What you should do: Type out every entry again, character for character.
· · · ·
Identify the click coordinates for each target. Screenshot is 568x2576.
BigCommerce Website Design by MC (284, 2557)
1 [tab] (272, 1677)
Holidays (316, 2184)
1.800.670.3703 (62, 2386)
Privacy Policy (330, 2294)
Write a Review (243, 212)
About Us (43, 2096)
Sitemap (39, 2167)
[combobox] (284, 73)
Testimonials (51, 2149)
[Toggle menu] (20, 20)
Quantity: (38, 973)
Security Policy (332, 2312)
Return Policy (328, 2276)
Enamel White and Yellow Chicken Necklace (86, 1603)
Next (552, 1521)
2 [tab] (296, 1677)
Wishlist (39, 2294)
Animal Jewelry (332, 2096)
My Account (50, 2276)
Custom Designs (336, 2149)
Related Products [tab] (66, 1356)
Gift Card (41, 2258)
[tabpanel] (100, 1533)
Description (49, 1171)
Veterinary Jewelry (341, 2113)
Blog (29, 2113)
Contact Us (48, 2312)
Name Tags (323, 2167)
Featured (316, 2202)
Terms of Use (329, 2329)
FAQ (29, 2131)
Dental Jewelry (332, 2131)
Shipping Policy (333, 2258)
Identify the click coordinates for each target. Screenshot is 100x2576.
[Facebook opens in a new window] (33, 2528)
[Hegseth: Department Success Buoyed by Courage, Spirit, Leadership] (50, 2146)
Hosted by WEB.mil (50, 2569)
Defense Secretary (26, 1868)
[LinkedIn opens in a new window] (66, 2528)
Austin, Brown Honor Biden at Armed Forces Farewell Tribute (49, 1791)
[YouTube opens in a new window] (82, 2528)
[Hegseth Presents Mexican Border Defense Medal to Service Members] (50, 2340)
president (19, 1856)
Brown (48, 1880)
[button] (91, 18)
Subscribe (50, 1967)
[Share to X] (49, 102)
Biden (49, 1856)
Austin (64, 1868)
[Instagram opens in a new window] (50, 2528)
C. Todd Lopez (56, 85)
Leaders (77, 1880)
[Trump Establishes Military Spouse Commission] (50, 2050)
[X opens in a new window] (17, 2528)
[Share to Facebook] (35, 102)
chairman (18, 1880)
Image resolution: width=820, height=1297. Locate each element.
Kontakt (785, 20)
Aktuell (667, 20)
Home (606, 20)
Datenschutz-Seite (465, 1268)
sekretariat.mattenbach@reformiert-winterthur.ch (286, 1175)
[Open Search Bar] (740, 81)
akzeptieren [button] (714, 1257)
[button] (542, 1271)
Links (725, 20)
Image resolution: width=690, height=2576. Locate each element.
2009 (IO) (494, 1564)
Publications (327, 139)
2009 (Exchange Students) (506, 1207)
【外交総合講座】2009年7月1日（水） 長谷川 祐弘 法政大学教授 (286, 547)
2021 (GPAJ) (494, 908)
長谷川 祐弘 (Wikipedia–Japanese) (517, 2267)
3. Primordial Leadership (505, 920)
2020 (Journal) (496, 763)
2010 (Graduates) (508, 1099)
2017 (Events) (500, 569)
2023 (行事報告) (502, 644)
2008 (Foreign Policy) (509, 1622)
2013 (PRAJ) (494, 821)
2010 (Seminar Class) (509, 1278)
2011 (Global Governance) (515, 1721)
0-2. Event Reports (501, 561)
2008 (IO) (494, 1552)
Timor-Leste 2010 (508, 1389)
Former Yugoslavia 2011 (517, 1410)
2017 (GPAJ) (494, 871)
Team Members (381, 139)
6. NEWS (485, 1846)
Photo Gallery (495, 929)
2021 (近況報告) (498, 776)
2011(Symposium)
· · · ·
Reply to the exercise:
Identify the click coordinates for each target. Screenshot is 568x2576.
BigCommerce Website Design by MC (284, 2557)
1 [tab] (272, 1677)
Holidays (316, 2184)
1.800.670.3703 (62, 2386)
Privacy Policy (330, 2294)
Write a Review (243, 212)
About Us (43, 2096)
Sitemap (39, 2167)
[combobox] (284, 73)
Testimonials (51, 2149)
[Toggle menu] (20, 20)
Quantity: (38, 973)
Security Policy (332, 2312)
Return Policy (328, 2276)
Enamel White and Yellow Chicken Necklace (86, 1603)
Next (552, 1521)
2 [tab] (296, 1677)
Wishlist (39, 2294)
Animal Jewelry (332, 2096)
My Account (50, 2276)
Custom Designs (336, 2149)
Related Products [tab] (66, 1356)
Gift Card (41, 2258)
[tabpanel] (100, 1533)
Description (49, 1171)
Veterinary Jewelry (341, 2113)
Blog (29, 2113)
Contact Us (48, 2312)
Name Tags (323, 2167)
Featured (316, 2202)
Terms of Use (329, 2329)
FAQ (29, 2131)
Dental Jewelry (332, 2131)
Shipping Policy (333, 2258)
Identify the click coordinates for each target. Screenshot is 100x2576.
[Facebook opens in a new window] (33, 2528)
[Hegseth: Department Success Buoyed by Courage, Spirit, Leadership] (50, 2146)
Hosted by WEB.mil (50, 2569)
Defense Secretary (26, 1868)
[LinkedIn opens in a new window] (66, 2528)
Austin, Brown Honor Biden at Armed Forces Farewell Tribute (49, 1791)
[YouTube opens in a new window] (82, 2528)
[Hegseth Presents Mexican Border Defense Medal to Service Members] (50, 2340)
president (19, 1856)
Brown (48, 1880)
[button] (91, 18)
Subscribe (50, 1967)
[Share to X] (49, 102)
Biden (49, 1856)
Austin (64, 1868)
[Instagram opens in a new window] (50, 2528)
C. Todd Lopez (56, 85)
Leaders (77, 1880)
[Trump Establishes Military Spouse Commission] (50, 2050)
[X opens in a new window] (17, 2528)
[Share to Facebook] (35, 102)
chairman (18, 1880)
Image resolution: width=820, height=1297. Locate each element.
Kontakt (785, 20)
Aktuell (667, 20)
Home (606, 20)
Datenschutz-Seite (465, 1268)
sekretariat.mattenbach@reformiert-winterthur.ch (286, 1175)
[Open Search Bar] (740, 81)
akzeptieren [button] (714, 1257)
[button] (542, 1271)
Links (725, 20)
Image resolution: width=690, height=2576. Locate each element.
2009 (IO) (494, 1564)
Publications (327, 139)
2009 (Exchange Students) (506, 1207)
【外交総合講座】2009年7月1日（水） 長谷川 祐弘 法政大学教授 (286, 547)
2021 (GPAJ) (494, 908)
長谷川 祐弘 (Wikipedia–Japanese) (517, 2267)
3. Primordial Leadership (505, 920)
2020 (Journal) (496, 763)
2010 (Graduates) (508, 1099)
2017 (Events) (500, 569)
2023 (行事報告) (502, 644)
2008 (Foreign Policy) (509, 1622)
2013 (PRAJ) (494, 821)
2010 (Seminar Class) (509, 1278)
2011 (Global Governance) (515, 1721)
0-2. Event Reports (501, 561)
2008 (IO) (494, 1552)
Timor-Leste 2010 (508, 1389)
Former Yugoslavia 2011 (517, 1410)
2017 (GPAJ) (494, 871)
Team Members (381, 139)
6. NEWS (485, 1846)
Photo Gallery (495, 929)
2021 (近況報告) (498, 776)
2011(Symposium)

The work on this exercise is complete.